**Data records**
┌──

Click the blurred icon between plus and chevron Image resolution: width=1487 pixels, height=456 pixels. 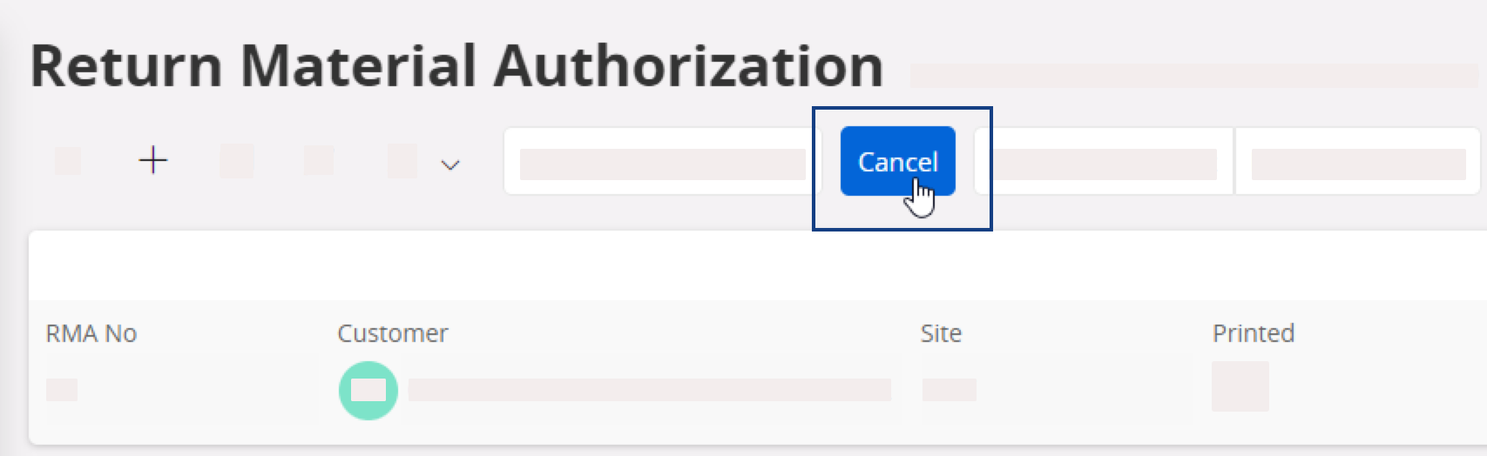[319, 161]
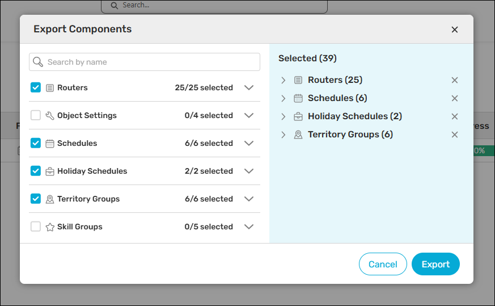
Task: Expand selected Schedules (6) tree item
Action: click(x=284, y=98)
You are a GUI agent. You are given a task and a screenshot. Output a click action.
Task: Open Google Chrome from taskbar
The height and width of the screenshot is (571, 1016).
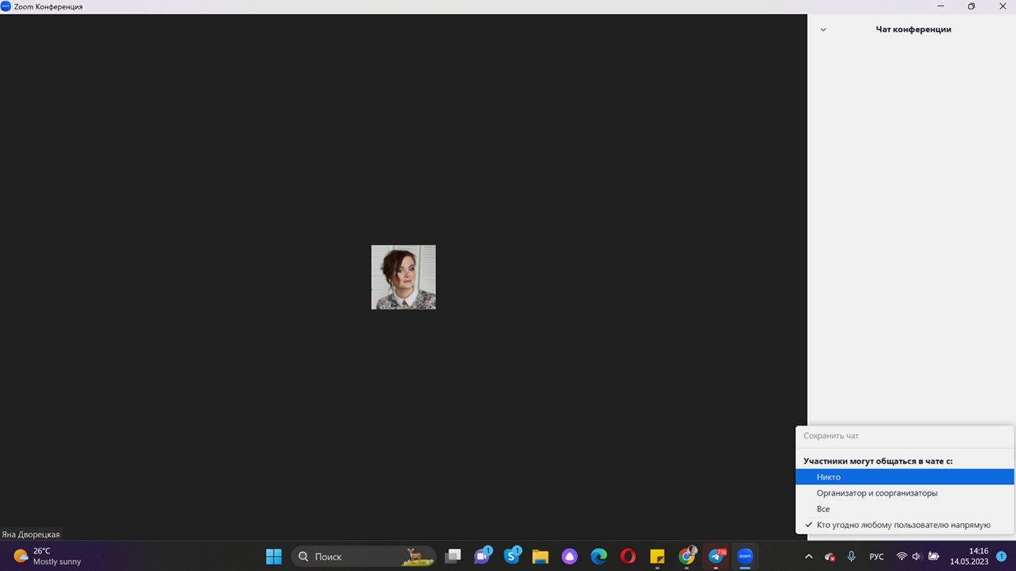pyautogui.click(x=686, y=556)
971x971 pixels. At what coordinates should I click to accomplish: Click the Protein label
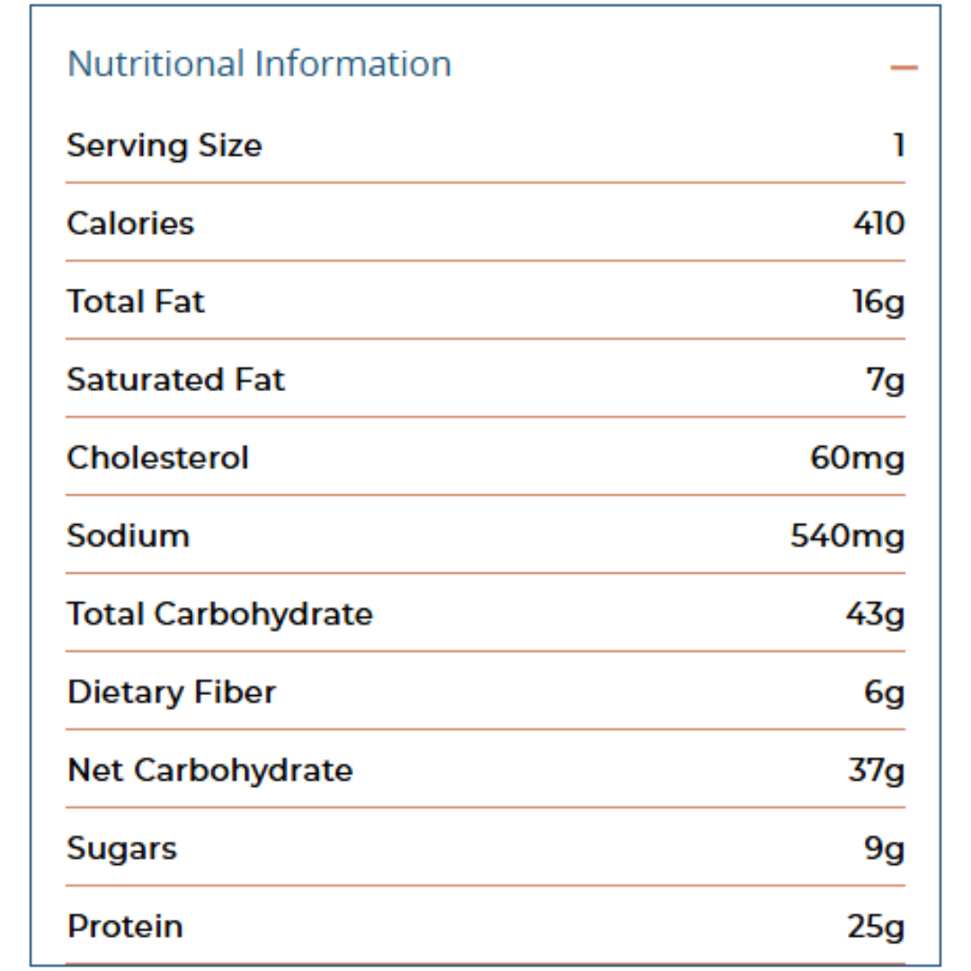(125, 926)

└──

**Assigned task**
Repeat only the lines from the line with "The height and" to the end of the entries, including both the first and the last line, and drop every picture.

**Worked solution**
The height and width of the screenshot is (571, 1016).
pyautogui.click(x=686, y=556)
971x971 pixels. At what coordinates should I click to accomplish: Click the Protein label
(125, 926)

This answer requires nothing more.